TECHNICAL FIELDThis disclosure relates to document redaction in a web-based data analysis and document review system.
BACKGROUNDWith the ever-increasing amount of electronic data held by individuals and corporations, the access and analysis of that data has increased the time and budget associated, for example, with litigation and compliance (e.g., Sarbanes-Oxley). These burdens are compounded by the recently amended U.S. Federal Rules of Civil Procedure that mandate production of Electronically Stored Information (“ESI”) and early “meet and confers” to discuss ESI. The legal and business community is therefore faced with additional pressure to manage risk and strategically manage their ESI.

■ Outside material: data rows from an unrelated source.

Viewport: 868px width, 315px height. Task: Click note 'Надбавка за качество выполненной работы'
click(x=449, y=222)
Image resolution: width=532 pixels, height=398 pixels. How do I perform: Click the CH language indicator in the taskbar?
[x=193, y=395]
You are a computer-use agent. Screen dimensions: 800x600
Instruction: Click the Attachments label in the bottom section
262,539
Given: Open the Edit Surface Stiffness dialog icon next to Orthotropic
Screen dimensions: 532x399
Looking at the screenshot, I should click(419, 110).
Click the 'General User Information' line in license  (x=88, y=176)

To manage ESI, many have turned to electronic data mining, document review, and document management applications. These applications usually involve (1) a server that houses the ESI for review and access and (2) user terminals that are adapted to review, edit and search the ESI. The server and user terminals interface with each other via a network such as the Internet, an intranet, a LAN and/or WAN. The server usually is coupled to a large data store because the amount of electronic data reviewed/produced in a litigation or generated by a corporation in its ordinary course can easily reach the terabyte (“TB”) range. Often, in order to protect confidential or privileged information, it is desirable or necessary to redact portions of documents prior to producing the documents to a third party.

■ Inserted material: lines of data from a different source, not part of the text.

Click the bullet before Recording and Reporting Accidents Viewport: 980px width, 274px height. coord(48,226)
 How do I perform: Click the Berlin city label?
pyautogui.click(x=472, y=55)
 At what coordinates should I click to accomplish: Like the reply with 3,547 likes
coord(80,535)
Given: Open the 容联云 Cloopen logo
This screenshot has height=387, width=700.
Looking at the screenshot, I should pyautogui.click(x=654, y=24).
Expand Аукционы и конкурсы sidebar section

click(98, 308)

SUMMARYVarious aspects of the invention are recited in the claims.
For example, in one aspect, a web-based data analysis and document review system is operable to provide a graphical user interface that allows a user to make and save redactions within a selected document set, apply the redactions to other document sets, clear redactions on a particular page of a document, and clear all redactions within the document.
In some implementations, redactions can be made to multiple document sets substantially simultaneously. A dialog box can be displayed to allow the user to select the document sets to which the redactions are to be applied, and multiple different redacted versions of a document can be saved to different document sets.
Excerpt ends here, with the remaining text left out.